Das ist das eine. Die andere Seite ist eben, dass Hitzig in Hoffmann schon ein Pendant, einen Seelenverwandten in dieser Künstlernatur sieht, die er auch selber hat. Aber weil er sie so nicht ausleben kann, braucht er Hoffmann als jemanden, dessen Biografie er schreibt und worüber er dann eben auch in die Geschichte eingehen kann.

rbbKultur: Was einem beim Lesen Ihres Buches auffällt: Sie verwenden lauter altertümliche Wörter: Ein "Aktenbalg" begegnet einem, "Salbadern" kommt vor und noch viele andere Wörter, die heute nicht mehr gebräuchlich sind. Hat Sie diese Zeit vor 200 Jahren so gepackt, dass Sie da auch sprachlich hineingestürzt sind?

Kron: Wenn man diese Briefwechsel liest, ist ja immer diese Sprache um einen herum, das steckt dann an. Am Anfang macht man sich erstmal einen Jux und nimmt es so ein bisschen auf, um auch eine ironische Fröhlichkeit in den Text zu bekommen. Das hat sich dann in der Orthografie teilweise fortgesetzt. Der Verleger fand es super, wir wollten es aber nicht übertreiben, weil dann auch das Lesen manchmal schwierig ist – so wie man mittelhochdeutsche Texte dann auch nur schwer lesen kann.
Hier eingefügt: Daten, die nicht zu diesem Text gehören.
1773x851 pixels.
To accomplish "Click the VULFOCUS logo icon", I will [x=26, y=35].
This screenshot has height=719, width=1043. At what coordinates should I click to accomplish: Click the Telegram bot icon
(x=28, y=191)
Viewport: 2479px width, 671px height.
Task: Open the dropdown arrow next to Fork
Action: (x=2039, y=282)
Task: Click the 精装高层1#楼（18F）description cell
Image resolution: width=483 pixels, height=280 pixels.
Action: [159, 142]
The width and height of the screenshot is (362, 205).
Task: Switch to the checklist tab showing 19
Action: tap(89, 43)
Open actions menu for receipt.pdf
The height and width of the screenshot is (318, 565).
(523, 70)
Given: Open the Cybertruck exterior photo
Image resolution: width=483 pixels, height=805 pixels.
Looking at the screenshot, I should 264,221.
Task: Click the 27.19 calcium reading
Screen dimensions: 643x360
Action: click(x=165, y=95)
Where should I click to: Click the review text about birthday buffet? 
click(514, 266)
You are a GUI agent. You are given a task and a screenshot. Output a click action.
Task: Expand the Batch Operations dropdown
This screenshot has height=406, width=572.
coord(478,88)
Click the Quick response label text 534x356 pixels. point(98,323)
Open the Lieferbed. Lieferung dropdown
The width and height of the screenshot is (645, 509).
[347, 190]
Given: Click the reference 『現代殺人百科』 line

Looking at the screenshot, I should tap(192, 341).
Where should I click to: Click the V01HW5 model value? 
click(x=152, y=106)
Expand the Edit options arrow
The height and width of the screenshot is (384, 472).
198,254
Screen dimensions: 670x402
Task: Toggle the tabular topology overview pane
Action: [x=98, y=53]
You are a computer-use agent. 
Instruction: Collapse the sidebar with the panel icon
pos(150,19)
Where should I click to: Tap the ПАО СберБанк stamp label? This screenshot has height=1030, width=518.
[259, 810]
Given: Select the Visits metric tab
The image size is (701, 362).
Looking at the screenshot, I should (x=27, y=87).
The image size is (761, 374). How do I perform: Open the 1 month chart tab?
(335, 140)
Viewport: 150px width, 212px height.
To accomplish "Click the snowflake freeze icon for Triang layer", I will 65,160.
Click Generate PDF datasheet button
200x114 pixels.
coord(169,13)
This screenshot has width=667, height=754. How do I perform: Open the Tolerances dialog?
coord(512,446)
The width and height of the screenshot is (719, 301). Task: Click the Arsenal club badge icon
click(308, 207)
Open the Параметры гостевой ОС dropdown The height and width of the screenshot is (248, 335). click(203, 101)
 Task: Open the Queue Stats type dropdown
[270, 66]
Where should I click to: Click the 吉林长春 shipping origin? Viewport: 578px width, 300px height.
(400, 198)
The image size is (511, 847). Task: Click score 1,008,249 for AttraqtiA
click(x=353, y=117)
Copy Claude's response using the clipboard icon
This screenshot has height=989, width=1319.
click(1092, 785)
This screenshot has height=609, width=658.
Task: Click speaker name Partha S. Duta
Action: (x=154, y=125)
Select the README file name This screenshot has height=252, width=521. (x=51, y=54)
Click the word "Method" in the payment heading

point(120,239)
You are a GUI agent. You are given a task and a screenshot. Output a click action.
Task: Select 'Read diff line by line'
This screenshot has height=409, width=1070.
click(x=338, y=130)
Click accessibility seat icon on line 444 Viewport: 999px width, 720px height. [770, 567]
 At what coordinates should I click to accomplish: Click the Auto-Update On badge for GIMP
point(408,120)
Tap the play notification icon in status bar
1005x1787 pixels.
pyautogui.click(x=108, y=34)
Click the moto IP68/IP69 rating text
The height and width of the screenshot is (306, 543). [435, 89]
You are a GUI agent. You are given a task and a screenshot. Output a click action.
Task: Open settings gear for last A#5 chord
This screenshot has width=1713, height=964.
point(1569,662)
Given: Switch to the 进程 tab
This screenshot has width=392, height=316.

rbbKultur: Der Klappentext Ihres Buches spricht vom "feuerwerkshaften Künstlerleben" E.T.A. Hoffmanns. Mir war bei aller Bewunderung gar nicht bewusst, in was für einer wahnsinnig kurzen Zeit er dieses doch große, feuerwerkshafte Werk geschaffen hat. Wie würden Sie das benennen, was ist das in seinem Leben?

Kron: Er hat sich förmlich verbrannt mit all den künstlerischen Bestrebungen, die er hatte. Ein kleiner Querverweis: Er kommt mir vor wie Rainer Werner Fassbinder, der auch so eine Werk-Lebens-Einheit hatte - als Künstler, als Mensch - auch mit dem Drogenkonsum. Bei Hoffmann ist es eben der Wein: Er geht ins Weinhaus "Lutter & Wegner" und muss sich am Abend immer erstmal "montieren", wie er sagt – sich also einen ansaufen, um dann schreiben zu können. Beide sind unglaublich aus dem heutigen Leben gegriffene Typen, die in unserer Künstlerstadt auch in entsprechenden Kneipen sitzen könnten und einfach dieses exzessive Künstlerleben führen.

Das Gespräch führte Frank Meyer, rbbKultur. Es handelt sich um eine redigierte Fassung.